## Source material
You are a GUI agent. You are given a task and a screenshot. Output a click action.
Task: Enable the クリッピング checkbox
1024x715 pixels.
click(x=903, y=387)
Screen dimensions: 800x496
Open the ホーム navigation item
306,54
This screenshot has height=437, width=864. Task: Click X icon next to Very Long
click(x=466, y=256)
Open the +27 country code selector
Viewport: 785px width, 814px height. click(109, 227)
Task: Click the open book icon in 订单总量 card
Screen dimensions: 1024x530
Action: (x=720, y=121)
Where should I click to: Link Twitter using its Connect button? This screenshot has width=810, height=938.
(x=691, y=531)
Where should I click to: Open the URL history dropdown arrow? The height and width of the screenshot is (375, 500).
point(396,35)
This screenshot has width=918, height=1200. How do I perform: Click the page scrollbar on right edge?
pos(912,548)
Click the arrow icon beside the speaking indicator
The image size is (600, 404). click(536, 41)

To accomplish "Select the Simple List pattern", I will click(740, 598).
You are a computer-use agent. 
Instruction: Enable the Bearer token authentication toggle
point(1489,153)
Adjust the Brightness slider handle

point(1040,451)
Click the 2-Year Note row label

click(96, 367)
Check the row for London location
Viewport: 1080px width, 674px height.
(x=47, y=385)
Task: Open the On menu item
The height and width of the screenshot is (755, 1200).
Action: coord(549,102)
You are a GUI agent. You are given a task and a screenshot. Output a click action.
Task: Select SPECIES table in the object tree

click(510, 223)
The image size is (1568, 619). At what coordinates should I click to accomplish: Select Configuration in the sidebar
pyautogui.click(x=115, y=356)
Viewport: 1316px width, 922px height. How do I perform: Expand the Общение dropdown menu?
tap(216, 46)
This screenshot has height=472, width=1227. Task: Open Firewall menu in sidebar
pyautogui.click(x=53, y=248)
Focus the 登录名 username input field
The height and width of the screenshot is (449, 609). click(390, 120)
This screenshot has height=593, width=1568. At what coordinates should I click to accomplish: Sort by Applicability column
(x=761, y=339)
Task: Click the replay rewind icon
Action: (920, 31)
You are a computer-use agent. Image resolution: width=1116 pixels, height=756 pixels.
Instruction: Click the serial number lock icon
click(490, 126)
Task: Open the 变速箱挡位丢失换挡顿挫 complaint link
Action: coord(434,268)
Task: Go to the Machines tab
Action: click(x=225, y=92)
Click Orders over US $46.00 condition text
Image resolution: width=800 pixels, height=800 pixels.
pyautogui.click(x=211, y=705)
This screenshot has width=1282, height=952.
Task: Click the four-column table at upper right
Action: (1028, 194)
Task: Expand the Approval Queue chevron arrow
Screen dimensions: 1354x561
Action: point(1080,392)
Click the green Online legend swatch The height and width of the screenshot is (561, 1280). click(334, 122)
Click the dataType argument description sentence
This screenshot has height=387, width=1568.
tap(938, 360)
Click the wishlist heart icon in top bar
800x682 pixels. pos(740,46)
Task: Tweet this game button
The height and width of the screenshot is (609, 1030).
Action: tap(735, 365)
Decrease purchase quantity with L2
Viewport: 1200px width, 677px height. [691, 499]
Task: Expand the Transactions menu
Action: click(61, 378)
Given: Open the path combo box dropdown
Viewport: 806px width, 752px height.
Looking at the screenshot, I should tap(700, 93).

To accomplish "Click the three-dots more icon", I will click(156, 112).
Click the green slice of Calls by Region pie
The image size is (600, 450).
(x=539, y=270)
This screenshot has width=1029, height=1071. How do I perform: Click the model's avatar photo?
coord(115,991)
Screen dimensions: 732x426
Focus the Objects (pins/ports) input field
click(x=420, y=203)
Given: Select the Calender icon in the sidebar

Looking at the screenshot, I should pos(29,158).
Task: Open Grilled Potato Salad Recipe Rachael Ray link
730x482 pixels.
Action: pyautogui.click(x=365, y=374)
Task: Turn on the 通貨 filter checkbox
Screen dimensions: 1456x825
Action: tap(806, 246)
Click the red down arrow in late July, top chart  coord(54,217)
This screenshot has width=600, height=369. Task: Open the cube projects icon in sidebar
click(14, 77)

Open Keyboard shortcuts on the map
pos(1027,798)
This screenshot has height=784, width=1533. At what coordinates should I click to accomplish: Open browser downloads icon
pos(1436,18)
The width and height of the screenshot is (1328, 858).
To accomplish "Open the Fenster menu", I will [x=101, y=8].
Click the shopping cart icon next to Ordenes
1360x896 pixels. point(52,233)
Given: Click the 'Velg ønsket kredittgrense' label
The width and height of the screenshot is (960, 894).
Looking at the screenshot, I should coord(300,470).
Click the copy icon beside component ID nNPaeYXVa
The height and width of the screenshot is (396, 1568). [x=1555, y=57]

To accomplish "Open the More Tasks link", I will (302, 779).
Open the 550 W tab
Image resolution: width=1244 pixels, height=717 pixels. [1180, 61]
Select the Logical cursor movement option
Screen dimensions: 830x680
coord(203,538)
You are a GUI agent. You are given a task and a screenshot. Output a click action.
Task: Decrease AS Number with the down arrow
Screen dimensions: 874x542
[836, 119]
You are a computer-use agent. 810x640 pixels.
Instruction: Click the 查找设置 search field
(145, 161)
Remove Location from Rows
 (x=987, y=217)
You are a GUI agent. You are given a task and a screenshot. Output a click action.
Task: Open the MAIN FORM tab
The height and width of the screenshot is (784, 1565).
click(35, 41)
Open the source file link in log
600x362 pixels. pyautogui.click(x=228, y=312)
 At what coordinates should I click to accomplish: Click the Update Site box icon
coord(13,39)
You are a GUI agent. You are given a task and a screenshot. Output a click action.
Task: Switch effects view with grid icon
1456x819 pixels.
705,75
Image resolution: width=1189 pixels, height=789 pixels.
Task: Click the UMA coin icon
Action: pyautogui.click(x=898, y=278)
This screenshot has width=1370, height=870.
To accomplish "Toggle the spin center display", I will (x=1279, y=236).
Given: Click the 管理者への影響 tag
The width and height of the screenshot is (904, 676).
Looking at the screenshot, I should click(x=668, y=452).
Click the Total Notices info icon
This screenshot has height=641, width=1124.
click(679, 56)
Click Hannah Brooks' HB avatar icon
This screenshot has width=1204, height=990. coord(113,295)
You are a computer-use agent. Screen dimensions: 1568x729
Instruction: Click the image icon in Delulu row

## Directions for this task
Copy out every one of the items above, word for word and line for line.

## Exercise response
You are a GUI agent. You are given a task and a screenshot. Output a click action.
Task: Enable the クリッピング checkbox
1024x715 pixels.
click(x=903, y=387)
Screen dimensions: 800x496
Open the ホーム navigation item
306,54
This screenshot has height=437, width=864. Task: Click X icon next to Very Long
click(x=466, y=256)
Open the +27 country code selector
Viewport: 785px width, 814px height. click(109, 227)
Task: Click the open book icon in 订单总量 card
Screen dimensions: 1024x530
Action: (x=720, y=121)
Where should I click to: Link Twitter using its Connect button? This screenshot has width=810, height=938.
(x=691, y=531)
Where should I click to: Open the URL history dropdown arrow? The height and width of the screenshot is (375, 500).
point(396,35)
This screenshot has width=918, height=1200. How do I perform: Click the page scrollbar on right edge?
pos(912,548)
Click the arrow icon beside the speaking indicator
The image size is (600, 404). click(536, 41)

To accomplish "Select the Simple List pattern", I will click(740, 598).
You are a computer-use agent. 
Instruction: Enable the Bearer token authentication toggle
point(1489,153)
Adjust the Brightness slider handle

point(1040,451)
Click the 2-Year Note row label

click(96, 367)
Check the row for London location
Viewport: 1080px width, 674px height.
(x=47, y=385)
Task: Open the On menu item
The height and width of the screenshot is (755, 1200).
Action: coord(549,102)
You are a GUI agent. You are given a task and a screenshot. Output a click action.
Task: Select SPECIES table in the object tree

click(510, 223)
The image size is (1568, 619). At what coordinates should I click to accomplish: Select Configuration in the sidebar
pyautogui.click(x=115, y=356)
Viewport: 1316px width, 922px height. How do I perform: Expand the Общение dropdown menu?
tap(216, 46)
This screenshot has height=472, width=1227. Task: Open Firewall menu in sidebar
pyautogui.click(x=53, y=248)
Focus the 登录名 username input field
The height and width of the screenshot is (449, 609). click(390, 120)
This screenshot has height=593, width=1568. At what coordinates should I click to accomplish: Sort by Applicability column
(x=761, y=339)
Task: Click the replay rewind icon
Action: (920, 31)
You are a computer-use agent. Image resolution: width=1116 pixels, height=756 pixels.
Instruction: Click the serial number lock icon
click(490, 126)
Task: Open the 变速箱挡位丢失换挡顿挫 complaint link
Action: coord(434,268)
Task: Go to the Machines tab
Action: click(x=225, y=92)
Click Orders over US $46.00 condition text
Image resolution: width=800 pixels, height=800 pixels.
pyautogui.click(x=211, y=705)
This screenshot has width=1282, height=952.
Task: Click the four-column table at upper right
Action: (1028, 194)
Task: Expand the Approval Queue chevron arrow
Screen dimensions: 1354x561
Action: point(1080,392)
Click the green Online legend swatch The height and width of the screenshot is (561, 1280). click(334, 122)
Click the dataType argument description sentence
This screenshot has height=387, width=1568.
tap(938, 360)
Click the wishlist heart icon in top bar
800x682 pixels. pos(740,46)
Task: Tweet this game button
The height and width of the screenshot is (609, 1030).
Action: tap(735, 365)
Decrease purchase quantity with L2
Viewport: 1200px width, 677px height. [691, 499]
Task: Expand the Transactions menu
Action: click(61, 378)
Given: Open the path combo box dropdown
Viewport: 806px width, 752px height.
Looking at the screenshot, I should tap(700, 93).

To accomplish "Click the three-dots more icon", I will click(156, 112).
Click the green slice of Calls by Region pie
The image size is (600, 450).
(x=539, y=270)
This screenshot has width=1029, height=1071. How do I perform: Click the model's avatar photo?
coord(115,991)
Screen dimensions: 732x426
Focus the Objects (pins/ports) input field
click(x=420, y=203)
Given: Select the Calender icon in the sidebar

Looking at the screenshot, I should pos(29,158).
Task: Open Grilled Potato Salad Recipe Rachael Ray link
730x482 pixels.
Action: pyautogui.click(x=365, y=374)
Task: Turn on the 通貨 filter checkbox
Screen dimensions: 1456x825
Action: tap(806, 246)
Click the red down arrow in late July, top chart  coord(54,217)
This screenshot has width=600, height=369. Task: Open the cube projects icon in sidebar
click(14, 77)

Open Keyboard shortcuts on the map
pos(1027,798)
This screenshot has height=784, width=1533. At what coordinates should I click to accomplish: Open browser downloads icon
pos(1436,18)
The width and height of the screenshot is (1328, 858).
To accomplish "Open the Fenster menu", I will [x=101, y=8].
Click the shopping cart icon next to Ordenes
1360x896 pixels. point(52,233)
Given: Click the 'Velg ønsket kredittgrense' label
The width and height of the screenshot is (960, 894).
Looking at the screenshot, I should coord(300,470).
Click the copy icon beside component ID nNPaeYXVa
The height and width of the screenshot is (396, 1568). [x=1555, y=57]

To accomplish "Open the More Tasks link", I will (302, 779).
Open the 550 W tab
Image resolution: width=1244 pixels, height=717 pixels. [1180, 61]
Select the Logical cursor movement option
Screen dimensions: 830x680
coord(203,538)
You are a GUI agent. You are given a task and a screenshot. Output a click action.
Task: Decrease AS Number with the down arrow
Screen dimensions: 874x542
[836, 119]
You are a computer-use agent. 810x640 pixels.
Instruction: Click the 查找设置 search field
(145, 161)
Remove Location from Rows
 (x=987, y=217)
You are a GUI agent. You are given a task and a screenshot. Output a click action.
Task: Open the MAIN FORM tab
The height and width of the screenshot is (784, 1565).
click(35, 41)
Open the source file link in log
600x362 pixels. pyautogui.click(x=228, y=312)
 At what coordinates should I click to accomplish: Click the Update Site box icon
coord(13,39)
You are a GUI agent. You are given a task and a screenshot. Output a click action.
Task: Switch effects view with grid icon
1456x819 pixels.
705,75
Image resolution: width=1189 pixels, height=789 pixels.
Task: Click the UMA coin icon
Action: pyautogui.click(x=898, y=278)
This screenshot has width=1370, height=870.
To accomplish "Toggle the spin center display", I will (x=1279, y=236).
Given: Click the 管理者への影響 tag
The width and height of the screenshot is (904, 676).
Looking at the screenshot, I should click(x=668, y=452).
Click the Total Notices info icon
This screenshot has height=641, width=1124.
click(679, 56)
Click Hannah Brooks' HB avatar icon
This screenshot has width=1204, height=990. coord(113,295)
You are a computer-use agent. Screen dimensions: 1568x729
Instruction: Click the image icon in Delulu row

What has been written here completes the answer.